Orders placed with manufacturers during the buoyant market conditions of 2007-2008 had sustained them during the difficult times. However, these legacy orders have now been fulfilled. New orders are still low in number, but they are anticipated to increase from 2012.

New analysis from Frost & Sullivan, Western European Gas and Steam Turbines Market, finds that the market earned revenues of $473 million in 2010 and estimates this to reach $2,138 million in 2017.

“Electricity demand from both mature and emerging economies and decommissioning of not only old conventional thermal power plants but also nuclear power facilities are the key factors driving the western European gas and steam turbines market,” notes Frost & Sullivan Industry Analyst Pritil Gunjan. “High replacement needs across the United Kingdom, Germany, France and Italy due to decommissioning capacity and the need to comply with legislation will fuel the demand for both gas and steam turbines in these regions.”

The western European market for gas and steam turbines offers a positive outlook, as it will regain momentum between 2012 and 2014. The prospects for both gas and steam turbines are in line with developments within the power generation industry.

“In addition, other forms of environment-friendly technologies such as co-generation are poised to develop further, contributing to the demand for steam turbines” explains Gunjan

The recent economic uncertainty and global financial crisis are likely to be the key restraints in the short term. Lack of adequate access to credit finance and concerns regarding economic conditions may result in delays of projects coming live as planned.

“Given that Europe commands only 3 per cent of the world's gas reserves, most of its demand is expected to be met by imports, thereby rising the import dependency of western European countries,” cautions Gunjan “However, recent prospects of unconventional gas-fired plants in Europe and the United States are likely to reduce supply pressure for natural gas in the future.”

With increasing competition in the market, it is important to expand geographically.
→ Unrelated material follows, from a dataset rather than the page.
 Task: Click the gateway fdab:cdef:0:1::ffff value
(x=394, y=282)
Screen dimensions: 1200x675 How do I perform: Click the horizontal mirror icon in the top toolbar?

Focus on technological advances and further expansion across vertical applications will sustain the growth momentum among key equipment manufacturers.

“Attractive growth opportunities in the emerging regions of the Middle East, Africa and Southeast Asia will support market development,” concludes Gunjan. “Moreover, an emphasis on technological improvements such as increased efficiency, syngas, fuel flexibility and carbon capture will drive growth opportunities.”